Le film est inspiré d'un fait divers. Mais c'est là tout ce qui est réel, le reste étant licence poétique d'un cinéaste habitué à traquer le grain de sable, qui peut tout faire basculer dans une vie normale. Murielle (Émilie Dequenne) et Mounir (Tahar Rahim) s'aiment. Ils sont jeunes, beaux, ils ont l'avenir devant eux. Et ils ont un protecteur. Le docteur André Pinget, qui a pris Mounir sous sa protection depuis sa plus tendre enfance, depuis qu'il a fait un mariage blanc avec la mère de ce dernier. Quand les jeunes gens s'épousent, c'est tout naturellement qu'ils continuent ce que Mounir avait commencé, et qu'ils s'installent chez lui. Vient ensuite un bébé. Un autre, et encore un autre. Et un quatrième. Et à mesure que l'espace s'encombre, Murielle se met à suffoquer sous la double coupe de Pinget et de son mari, jusqu'à se perdre elle-même, jusqu'à perdre la raison.

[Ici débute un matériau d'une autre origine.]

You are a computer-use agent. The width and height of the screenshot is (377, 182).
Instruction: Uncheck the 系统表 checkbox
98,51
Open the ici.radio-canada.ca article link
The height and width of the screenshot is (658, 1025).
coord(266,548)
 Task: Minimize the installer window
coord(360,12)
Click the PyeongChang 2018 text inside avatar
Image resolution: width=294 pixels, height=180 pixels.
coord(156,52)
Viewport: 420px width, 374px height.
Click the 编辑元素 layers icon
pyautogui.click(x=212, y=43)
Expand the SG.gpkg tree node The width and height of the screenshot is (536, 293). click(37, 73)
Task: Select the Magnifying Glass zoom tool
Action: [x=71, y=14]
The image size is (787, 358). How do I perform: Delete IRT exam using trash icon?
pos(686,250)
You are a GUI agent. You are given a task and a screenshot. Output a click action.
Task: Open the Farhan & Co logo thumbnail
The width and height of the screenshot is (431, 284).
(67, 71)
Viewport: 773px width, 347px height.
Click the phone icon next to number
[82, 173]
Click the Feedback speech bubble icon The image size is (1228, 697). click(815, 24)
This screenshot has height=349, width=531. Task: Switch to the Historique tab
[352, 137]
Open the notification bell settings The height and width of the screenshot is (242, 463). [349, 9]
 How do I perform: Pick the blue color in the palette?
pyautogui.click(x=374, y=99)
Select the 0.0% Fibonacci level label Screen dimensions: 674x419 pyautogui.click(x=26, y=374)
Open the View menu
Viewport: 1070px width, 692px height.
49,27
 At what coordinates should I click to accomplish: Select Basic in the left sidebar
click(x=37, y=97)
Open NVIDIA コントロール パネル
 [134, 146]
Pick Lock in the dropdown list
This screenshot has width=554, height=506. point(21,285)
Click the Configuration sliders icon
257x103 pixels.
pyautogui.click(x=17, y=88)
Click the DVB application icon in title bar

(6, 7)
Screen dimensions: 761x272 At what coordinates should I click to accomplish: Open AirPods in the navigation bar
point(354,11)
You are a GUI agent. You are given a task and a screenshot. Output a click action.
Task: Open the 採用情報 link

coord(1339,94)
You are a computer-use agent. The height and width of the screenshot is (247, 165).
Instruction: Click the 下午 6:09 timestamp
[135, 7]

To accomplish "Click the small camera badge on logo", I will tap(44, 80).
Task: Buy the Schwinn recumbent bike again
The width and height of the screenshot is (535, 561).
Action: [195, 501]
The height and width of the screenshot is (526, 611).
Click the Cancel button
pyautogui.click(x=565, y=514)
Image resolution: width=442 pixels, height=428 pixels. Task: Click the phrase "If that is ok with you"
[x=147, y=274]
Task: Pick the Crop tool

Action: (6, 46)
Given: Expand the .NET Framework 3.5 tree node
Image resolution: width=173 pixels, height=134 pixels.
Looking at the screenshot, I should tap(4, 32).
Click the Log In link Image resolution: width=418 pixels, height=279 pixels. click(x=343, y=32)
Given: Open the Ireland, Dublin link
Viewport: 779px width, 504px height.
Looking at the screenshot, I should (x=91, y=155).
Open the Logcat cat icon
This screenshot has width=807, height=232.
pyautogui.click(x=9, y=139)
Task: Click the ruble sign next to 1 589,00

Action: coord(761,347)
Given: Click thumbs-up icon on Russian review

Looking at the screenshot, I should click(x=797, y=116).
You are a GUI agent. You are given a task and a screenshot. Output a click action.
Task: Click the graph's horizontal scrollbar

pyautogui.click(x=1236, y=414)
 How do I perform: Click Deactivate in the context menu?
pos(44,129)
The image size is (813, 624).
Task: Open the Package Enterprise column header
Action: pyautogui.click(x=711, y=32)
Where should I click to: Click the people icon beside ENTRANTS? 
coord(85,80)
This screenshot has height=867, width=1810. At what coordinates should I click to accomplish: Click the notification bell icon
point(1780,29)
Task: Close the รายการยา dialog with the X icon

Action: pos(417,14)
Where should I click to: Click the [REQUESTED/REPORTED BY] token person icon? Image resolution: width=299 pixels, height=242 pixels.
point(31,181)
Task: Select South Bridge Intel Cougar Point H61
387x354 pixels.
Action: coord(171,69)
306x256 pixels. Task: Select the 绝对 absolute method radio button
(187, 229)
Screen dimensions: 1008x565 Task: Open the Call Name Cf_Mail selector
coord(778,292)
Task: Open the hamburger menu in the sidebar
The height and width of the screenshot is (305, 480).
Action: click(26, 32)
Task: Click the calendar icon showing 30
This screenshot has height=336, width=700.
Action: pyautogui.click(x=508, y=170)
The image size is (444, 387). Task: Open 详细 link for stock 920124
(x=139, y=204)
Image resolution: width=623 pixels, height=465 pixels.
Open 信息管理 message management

D'un fait divers sordide, Joachim Lafosse fait donc un portrait de femme, de celle qui ne peut plus, ne voit plus comment s'en sortir. Une mère qui va commettre l'impensable. Et parce que l'enfer est pavé de bonnes intentions, c'est en douceur, insidieusement, que le réalisateur instille le doute chez son spectateur, lui suspend au-dessus de la tête une épée de Damoclès imparable.
Finement, Lafosse expose son drame sans pathos, sans démonstration, sans trop en faire. Il filme presque cliniquement ses incroyables interprètes. Un trio de tête, Niels Arestrup en Pinget, qui fait la force du film, autrement miné par sa froideur. Parce qu'il adopte la position d'un pur observateur, et s'interdit la moindre sympathie envers Murielle ou même Mounir, on peine à suivre cette descente aux enfers, ou même à s'y accrocher. Et trop de froideur à l'image finit par nous glacer, nous privant des frissons d'horreur qu'on aurait dû ressentir. Ne reste qu'un drame, fort, et une interprétation parfaite.